Prejudice is the “surprise in fact of the objecting party, and it is not dependent on the adverse nature of the testimony.” Id. at 1314. One of the factors that courts look to when exercising this discretion is the objecting party’s independent knowledge of the existence of the witness. Id. In the present case, TRMC deposed Carlos Plana. Further, the trial court judge stated on the record “this is not a surprise.”[emphasis added].

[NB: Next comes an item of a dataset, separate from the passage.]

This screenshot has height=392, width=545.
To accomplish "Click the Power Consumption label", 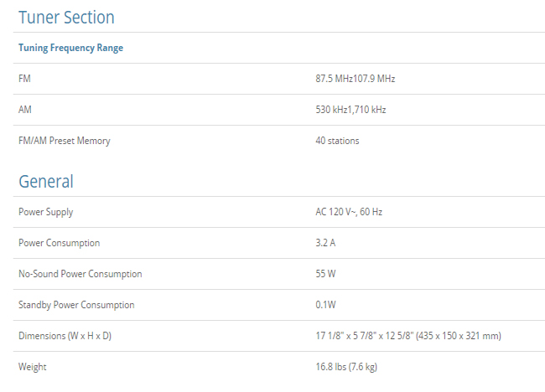I will (59, 243).
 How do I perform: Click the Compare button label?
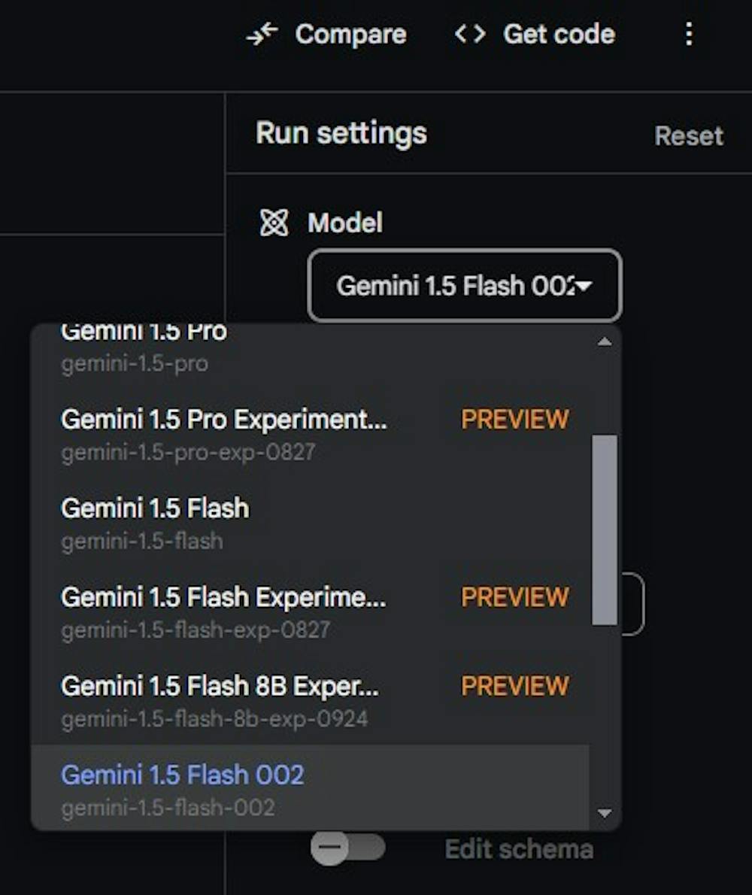click(x=350, y=35)
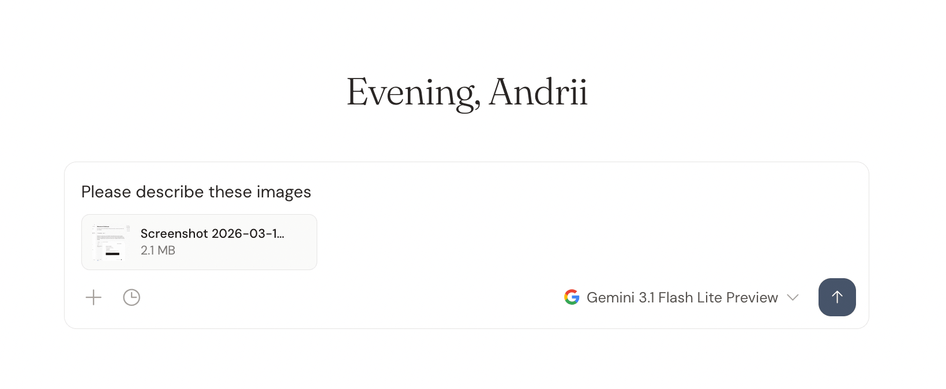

Additionally, a party’s right to call witnesses is an important due process right. “[T]he excluding of the testimony of a witness being a drastic remedy which should be invoked only under the most compelling circumstances.” Fogel at 1208. Even in cases where a pre-trial witness list is done by the parties pursuant to a pretrial order, “ ‘excluding the testimony of a witness is a harsh remedy which should be invoked sparingly.’ ” Tomlinson-McKenzie v. Prince, 718 So.2d 394 (Fla. 4th DCA 1998) quoting Aquila-Rojas v. City Management Group Corp., 606 So.2d 765 (Fla. 3d DCA 1992). This Court agrees with the Appellant that the witness exclusion in the instant case was harmful.

Accordingly, it is hereby,

ORDERED AND ADJUDGED that the Final Judgment Execution Withheld entered by the trial court is REVERSED and REMANDED for further proceedings consistent with this opinion. It is also,

ORDERED AND ADJUDGED the statutory fee award is REVERSED.